**Required action:** A faithful copy of the entries, without any pictures, is what is needed here.

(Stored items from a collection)
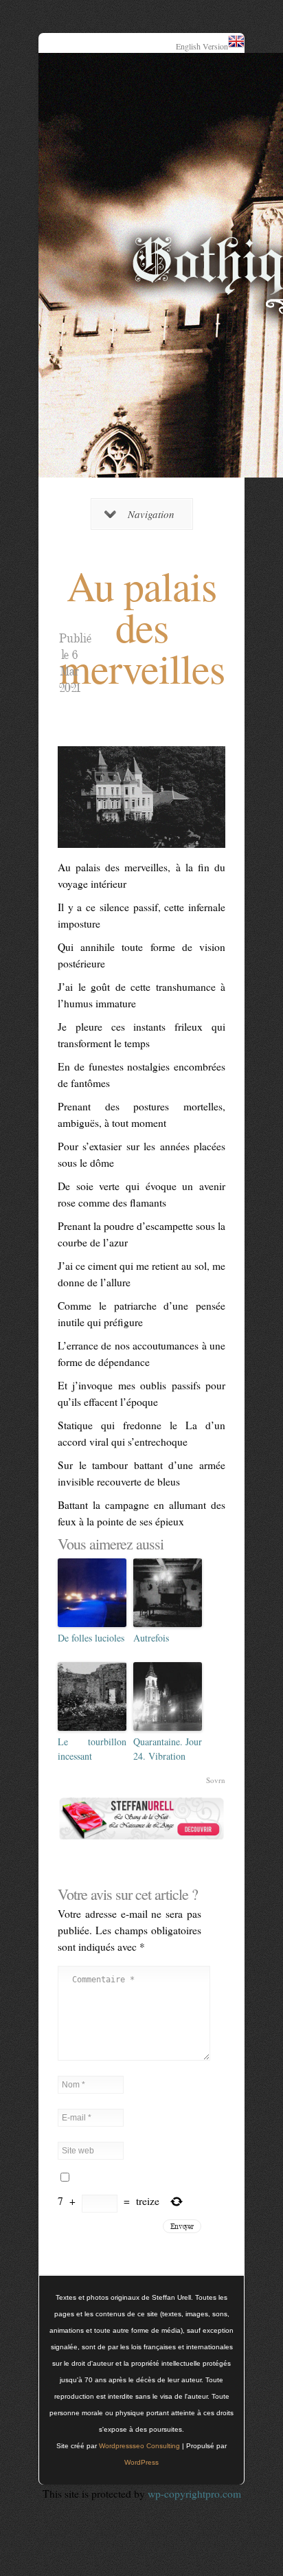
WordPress (141, 2462)
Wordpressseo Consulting (139, 2446)
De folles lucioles (91, 1637)
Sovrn (215, 1780)
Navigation (151, 514)
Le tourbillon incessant (92, 1748)
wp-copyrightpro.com (194, 2493)
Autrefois (151, 1637)
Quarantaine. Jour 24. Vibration (167, 1748)
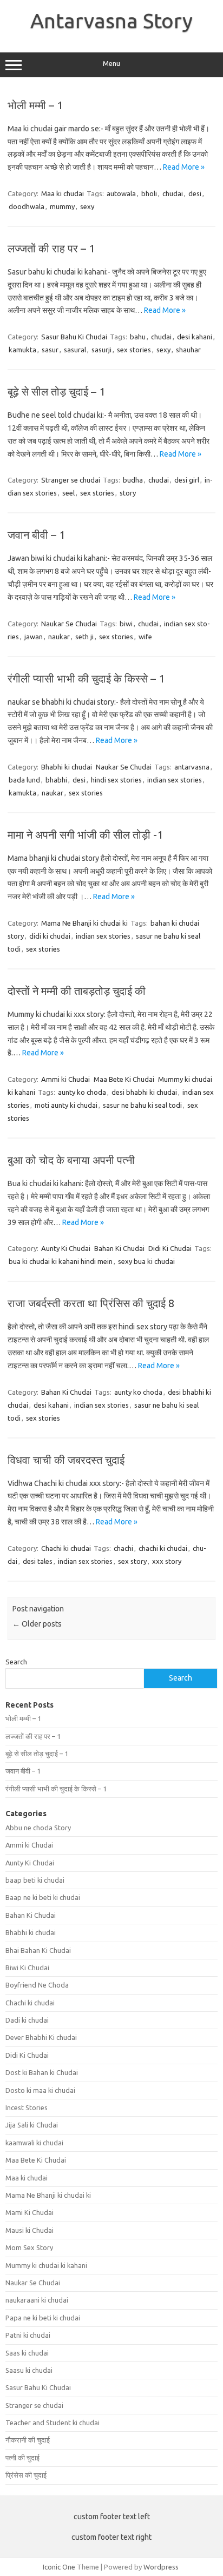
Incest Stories (26, 2107)
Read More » (184, 167)
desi (194, 193)
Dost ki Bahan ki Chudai (41, 2072)
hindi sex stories (116, 780)
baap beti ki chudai (34, 1880)
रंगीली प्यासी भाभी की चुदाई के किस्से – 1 (86, 678)
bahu (138, 336)
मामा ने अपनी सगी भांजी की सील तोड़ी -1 (85, 834)
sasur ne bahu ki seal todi (142, 1105)
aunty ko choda (82, 1092)
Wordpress (161, 2567)
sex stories (134, 349)
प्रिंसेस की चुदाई (26, 2475)
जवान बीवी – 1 (36, 534)
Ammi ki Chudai (65, 1079)
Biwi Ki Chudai (27, 1967)
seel (68, 493)
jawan (33, 636)
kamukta (22, 349)
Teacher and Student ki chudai (52, 2422)
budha (133, 480)
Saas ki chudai (27, 2353)
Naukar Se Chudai (69, 623)
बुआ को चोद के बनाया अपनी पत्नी (71, 1160)
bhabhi (56, 780)
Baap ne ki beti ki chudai (42, 1897)
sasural (75, 349)
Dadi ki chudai (27, 2020)
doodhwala (26, 206)
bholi (149, 193)
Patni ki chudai (27, 2335)
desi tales (38, 1561)
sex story (132, 1561)
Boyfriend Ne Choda (37, 1985)
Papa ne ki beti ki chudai (42, 2317)
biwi (126, 623)
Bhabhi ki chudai (66, 767)
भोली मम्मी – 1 (35, 105)
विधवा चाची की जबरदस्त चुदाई (66, 1460)
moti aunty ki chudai (66, 1105)
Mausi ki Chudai (29, 2230)
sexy (87, 206)
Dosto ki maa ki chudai (40, 2090)
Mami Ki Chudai (29, 2212)
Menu (111, 63)
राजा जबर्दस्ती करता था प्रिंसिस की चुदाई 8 (91, 1303)
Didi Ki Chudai (170, 1248)
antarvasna (191, 767)
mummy (62, 206)
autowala (121, 193)
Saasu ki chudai (29, 2370)
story (128, 493)
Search (16, 1661)
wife (145, 636)
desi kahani (194, 336)
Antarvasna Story (111, 20)
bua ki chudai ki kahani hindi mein (61, 1261)
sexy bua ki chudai (146, 1261)
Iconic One (59, 2567)
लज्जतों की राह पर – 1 (51, 248)
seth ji (84, 636)
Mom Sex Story (29, 2247)
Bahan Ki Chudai (119, 1248)
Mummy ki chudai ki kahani (46, 2265)
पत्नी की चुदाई (22, 2457)
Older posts (37, 1624)
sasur (50, 349)
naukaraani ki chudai (36, 2300)
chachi (123, 1548)
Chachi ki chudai (66, 1548)
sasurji (101, 349)
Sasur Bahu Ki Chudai (74, 336)
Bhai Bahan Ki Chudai (38, 1950)
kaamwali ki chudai (34, 2142)
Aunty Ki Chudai (65, 1248)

**Result below:**
WordPress (141, 2462)
Wordpressseo Consulting (139, 2446)
De folles lucioles (91, 1637)
Sovrn (215, 1780)
Navigation (151, 514)
Le tourbillon incessant (92, 1748)
wp-copyrightpro.com (194, 2493)
Autrefois (151, 1637)
Quarantaine. Jour 24. Vibration (167, 1748)
Incest Stories (26, 2107)
Read More » (184, 167)
desi (194, 193)
Dost ki Bahan ki Chudai (41, 2072)
hindi sex stories (116, 780)
baap beti ki chudai (34, 1880)
रंगीली प्यासी भाभी की चुदाई के किस्से – 1 (86, 678)
bahu (138, 336)
मामा ने अपनी सगी भांजी की सील तोड़ी -1 (85, 834)
sasur ne bahu ki seal todi (142, 1105)
aunty ko choda (82, 1092)
Wordpress (161, 2567)
sex stories (134, 349)
प्रिंसेस की चुदाई (26, 2475)
जवान बीवी – 1 (36, 534)
Ammi ki Chudai (65, 1079)
Biwi Ki Chudai (27, 1967)
seel (68, 493)
jawan (33, 636)
kamukta (22, 349)
Teacher and Student ki chudai (52, 2422)
budha (133, 480)
Saas ki chudai (27, 2353)
Naukar Se Chudai (69, 623)
बुआ को चोद के बनाया अपनी पत्नी (71, 1160)
bhabhi (56, 780)
Baap ne ki beti ki chudai (42, 1897)
sasural (75, 349)
Dadi ki chudai (27, 2020)
doodhwala (26, 206)
bholi (149, 193)
Patni ki chudai (27, 2335)
desi tales (38, 1561)
sex story (132, 1561)
Boyfriend Ne Choda (37, 1985)
Papa ne ki beti ki chudai (42, 2317)
biwi (126, 623)
Bhabhi ki chudai (66, 767)
भोली मम्मी – 1 (35, 105)
विधवा चाची की जबरदस्त चुदाई (66, 1460)
moti aunty ki chudai (66, 1105)
Mausi ki Chudai (29, 2230)
sexy (87, 206)
Dosto ki maa ki chudai (40, 2090)
Mami Ki Chudai (29, 2212)
Menu (111, 63)
राजा जबर्दस्ती करता था प्रिंसिस की चुदाई 8 (91, 1303)
Didi Ki Chudai (170, 1248)
antarvasna (191, 767)
mummy (62, 206)
autowala (121, 193)
Saasu ki chudai (29, 2370)
story (128, 493)
Search (16, 1661)
wife (145, 636)
desi kahani (194, 336)
Antarvasna Story (111, 20)
bua ki chudai ki kahani hindi mein (61, 1261)
sexy bua ki chudai (146, 1261)
Iconic One (59, 2567)
लज्जतों की राह पर – 1 (51, 248)
seth ji (84, 636)
Mom Sex Story (29, 2247)
Bahan Ki Chudai (119, 1248)
Mummy ki chudai ki kahani (46, 2265)
पत्नी की चुदाई (22, 2457)
Older posts (37, 1624)
sasur (50, 349)
naukaraani ki chudai (36, 2300)
chachi (123, 1548)
Chachi ki chudai (66, 1548)
sasurji (101, 349)
Sasur Bahu Ki Chudai (74, 336)
Bhai Bahan Ki Chudai (38, 1950)
kaamwali ki chudai (34, 2142)
Aunty Ki Chudai (65, 1248)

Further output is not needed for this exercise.